The IR spectrum of the N-myristoyl methionine surfactant prepared in this example is similar to that of FIG. 1, indicating that the target product was also successfully prepared by the present invention.
Example 3
The preparation method of the amino acid surfactant comprises the following steps:
(1) acyl chlorination reaction: 34.14g of stearic acid is added into a three-neck flask with condensing reflux, the temperature is raised to 80 ℃ until the stearic acid is completely melted, 2 drops of N, N-dimethyl amide are added as a catalyst, and 13ml of LOCl is slowly added dropwise while stirring2(the molar ratio of stearic acid to thionyl chloride is 1:1.5), after the dropwise addition is finished for 30min, the temperature is raised to 90 ℃, and the reaction and reflux are continued for 3 h. Collecting the product stearoyl chloride, wherein the product is brownish red liquid, and finally distilling at 70 ℃ under reduced pressure to remove residual SOCl2The brown red stearoyl chloride was obtained in a yield of 94.5%.

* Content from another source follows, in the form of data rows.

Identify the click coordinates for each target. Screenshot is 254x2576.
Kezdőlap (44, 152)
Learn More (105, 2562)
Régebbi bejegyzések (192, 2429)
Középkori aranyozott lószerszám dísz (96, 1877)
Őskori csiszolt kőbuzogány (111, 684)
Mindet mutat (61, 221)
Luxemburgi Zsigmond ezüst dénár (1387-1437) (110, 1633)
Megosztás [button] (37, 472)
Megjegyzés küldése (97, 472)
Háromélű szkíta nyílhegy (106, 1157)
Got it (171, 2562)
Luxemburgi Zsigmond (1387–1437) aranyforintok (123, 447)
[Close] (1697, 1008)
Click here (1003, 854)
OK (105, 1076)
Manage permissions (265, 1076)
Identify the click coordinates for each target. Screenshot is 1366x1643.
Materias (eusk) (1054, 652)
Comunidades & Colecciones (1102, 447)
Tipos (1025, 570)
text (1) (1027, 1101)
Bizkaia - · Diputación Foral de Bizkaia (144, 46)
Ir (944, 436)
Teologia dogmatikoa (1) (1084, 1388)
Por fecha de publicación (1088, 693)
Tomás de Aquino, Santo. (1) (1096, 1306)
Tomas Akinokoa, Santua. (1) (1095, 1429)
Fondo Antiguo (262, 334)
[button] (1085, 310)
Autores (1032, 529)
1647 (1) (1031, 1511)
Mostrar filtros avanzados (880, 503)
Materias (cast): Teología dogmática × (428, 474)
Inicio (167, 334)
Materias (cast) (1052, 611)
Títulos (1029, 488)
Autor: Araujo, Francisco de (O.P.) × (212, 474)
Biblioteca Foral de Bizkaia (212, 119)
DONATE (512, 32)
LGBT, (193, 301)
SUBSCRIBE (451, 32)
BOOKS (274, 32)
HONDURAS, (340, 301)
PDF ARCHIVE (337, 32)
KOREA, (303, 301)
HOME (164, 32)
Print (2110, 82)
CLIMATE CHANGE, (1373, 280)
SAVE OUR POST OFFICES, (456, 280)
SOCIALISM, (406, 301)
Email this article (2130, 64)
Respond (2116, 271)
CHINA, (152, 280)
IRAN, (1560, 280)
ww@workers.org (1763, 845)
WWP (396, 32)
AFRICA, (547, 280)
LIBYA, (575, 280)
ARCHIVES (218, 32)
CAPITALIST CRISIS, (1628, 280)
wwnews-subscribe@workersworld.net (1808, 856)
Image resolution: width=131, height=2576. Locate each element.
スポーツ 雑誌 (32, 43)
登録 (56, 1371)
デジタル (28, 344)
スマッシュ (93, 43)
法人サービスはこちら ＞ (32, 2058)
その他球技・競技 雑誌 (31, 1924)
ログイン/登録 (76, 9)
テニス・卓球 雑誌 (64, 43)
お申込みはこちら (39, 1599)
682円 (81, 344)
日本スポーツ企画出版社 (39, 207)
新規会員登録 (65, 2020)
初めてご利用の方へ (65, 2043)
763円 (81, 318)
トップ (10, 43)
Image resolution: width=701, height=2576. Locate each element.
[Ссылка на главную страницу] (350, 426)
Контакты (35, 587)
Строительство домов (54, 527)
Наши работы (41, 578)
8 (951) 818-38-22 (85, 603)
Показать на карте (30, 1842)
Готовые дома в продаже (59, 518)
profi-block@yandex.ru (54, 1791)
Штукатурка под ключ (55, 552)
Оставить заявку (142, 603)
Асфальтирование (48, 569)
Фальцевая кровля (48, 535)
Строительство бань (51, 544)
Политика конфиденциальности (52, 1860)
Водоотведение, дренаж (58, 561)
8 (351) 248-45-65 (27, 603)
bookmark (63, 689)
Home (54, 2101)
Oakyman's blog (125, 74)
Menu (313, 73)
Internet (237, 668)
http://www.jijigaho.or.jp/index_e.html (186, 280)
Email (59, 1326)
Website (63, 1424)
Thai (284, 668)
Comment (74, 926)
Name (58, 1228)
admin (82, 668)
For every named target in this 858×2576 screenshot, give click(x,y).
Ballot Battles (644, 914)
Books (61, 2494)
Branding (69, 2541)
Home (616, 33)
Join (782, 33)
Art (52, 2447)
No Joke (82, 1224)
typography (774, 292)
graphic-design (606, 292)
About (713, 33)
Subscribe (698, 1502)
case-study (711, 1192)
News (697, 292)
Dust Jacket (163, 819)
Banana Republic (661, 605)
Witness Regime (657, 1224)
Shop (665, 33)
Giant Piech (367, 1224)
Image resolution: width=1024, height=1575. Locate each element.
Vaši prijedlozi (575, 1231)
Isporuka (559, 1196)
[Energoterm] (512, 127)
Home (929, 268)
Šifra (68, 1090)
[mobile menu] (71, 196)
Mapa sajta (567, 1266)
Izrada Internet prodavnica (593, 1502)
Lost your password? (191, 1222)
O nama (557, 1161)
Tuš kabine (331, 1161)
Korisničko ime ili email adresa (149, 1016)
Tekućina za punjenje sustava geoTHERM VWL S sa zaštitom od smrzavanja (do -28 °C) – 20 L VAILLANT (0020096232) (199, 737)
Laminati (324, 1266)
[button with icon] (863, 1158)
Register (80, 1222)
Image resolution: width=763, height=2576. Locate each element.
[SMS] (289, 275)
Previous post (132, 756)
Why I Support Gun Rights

(2) Amidation reaction: weighing 7.46 gL-methionine, adding the weighed L-methionine into a 250mL three-neck flask with a constant-pressure separating funnel and a thermometer, adding 15mL deionized water and 30mL acetone, dropwise adding 2.00mol/L NaOH solution until the methionine is completely dissolved, and simultaneously adjusting the pH value of the solution to be 10-11; slowly dropwise adding 12.62g of stearoyl chloride (the molar ratio of the stearoyl chloride to the methionine is 1:1.2) by using a separating funnel, adjusting the pH to 10-11 by using a 2.00mol/L NaOH solution, reacting at 30 ℃ for 2.5h after the dropwise adding is finished, collecting a product, and removing the solvent acetone under reduced pressure at 40 ℃; adjusting the pH value of the solution to 1-2 by using 1.00mol/L hydrochloric acid, filtering to obtain a white solid, and drying to remove water in the product; dissolving the product with a proper amount of absolute ethyl alcohol, shaking for 10min at 40 ℃, filtering to obtain a light yellow clear solution, distilling under reduced pressure at 70 ℃ to remove the solvent absolute ethyl alcohol, and recrystallizing with a proper amount of petroleum ether for 2-3 times to obtain the N-stearoyl methionine surfactant, wherein the product is a white powdery solid, and the yield is 85.32%.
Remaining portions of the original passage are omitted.